The rapid growth of debt is not only from the central government but also that of municipalities and state enterprises.
Up to August the balance of the central bank's debt grew by 39% compared to the same period in 2012, followed by municipalities with 23%.
These two are joined by the nonfinancial public entities with 20% and the Central Government with 25%. The figures were revealed by the Ministry of Finance and the Central Bank of Costa Rica.
Despite the restriction by the central banking system which has caused a general credit contraction, consumer loans have grown by 22%.
According to data from the Superintendent of Financial Institutions (Sugef), these activities are maintaining an upward trend, despite a slowdown in the national economy. "The growth in both sectors is important because they are together as a whole, 40% of the total credit granted by banks", reported Nacion.com.

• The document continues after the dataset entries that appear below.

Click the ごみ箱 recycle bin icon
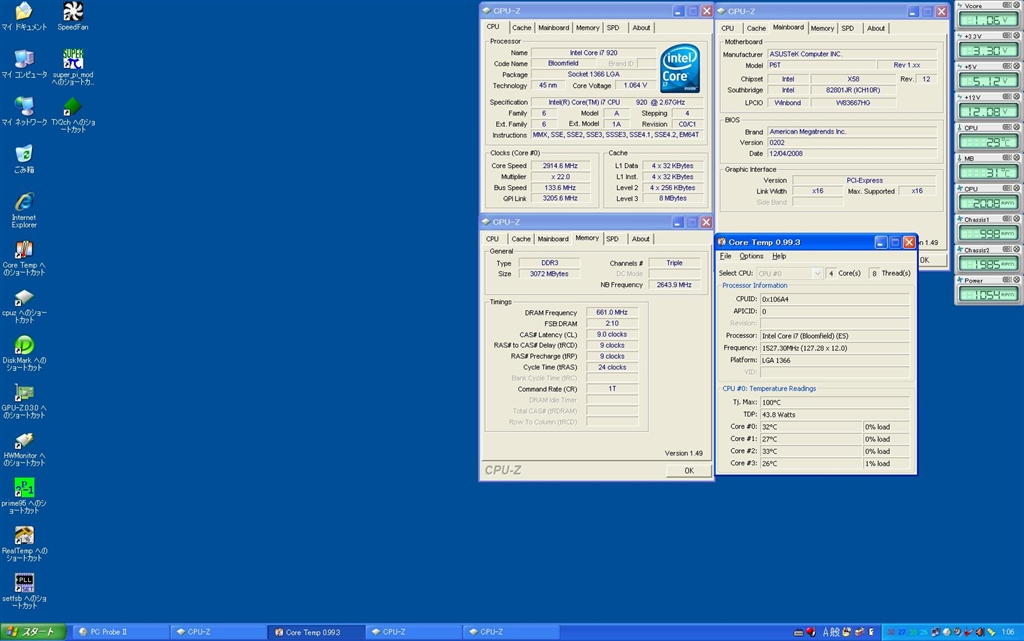 24,154
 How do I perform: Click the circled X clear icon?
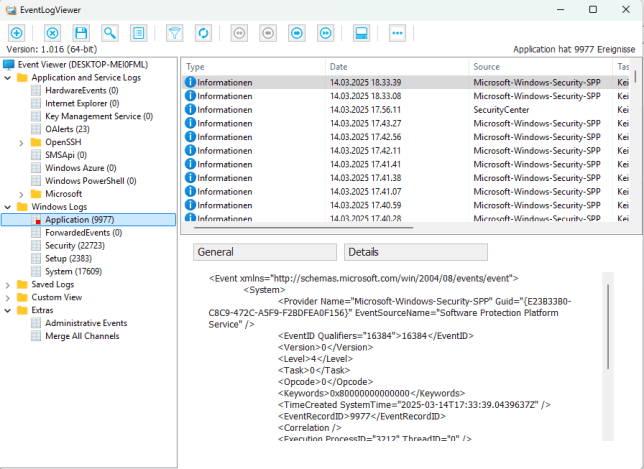pos(53,33)
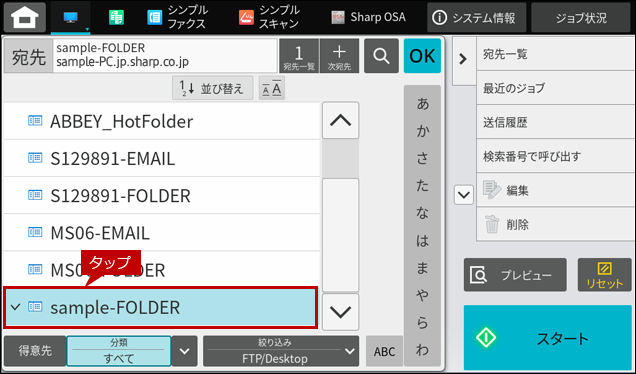Deselect the checked sample-FOLDER entry

click(160, 307)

In a worst case scenario, debt could climb to 50% of GDP within 2 years.
According to economist Thelmo Vargas, a partner at the consulting firm Ecoanálisis, the forecast is of a base scenario in which interest rates are 5%, the economy grows at a rate of 4% and a primary deficit of 3% is registered for production.
"However, in a scenario with more pessimistic assumptions, Government obligations could grow from 38.7% of GDP expected for 2013 to 50.3% of production in 2015," noted an article in Elfinancierocr.com.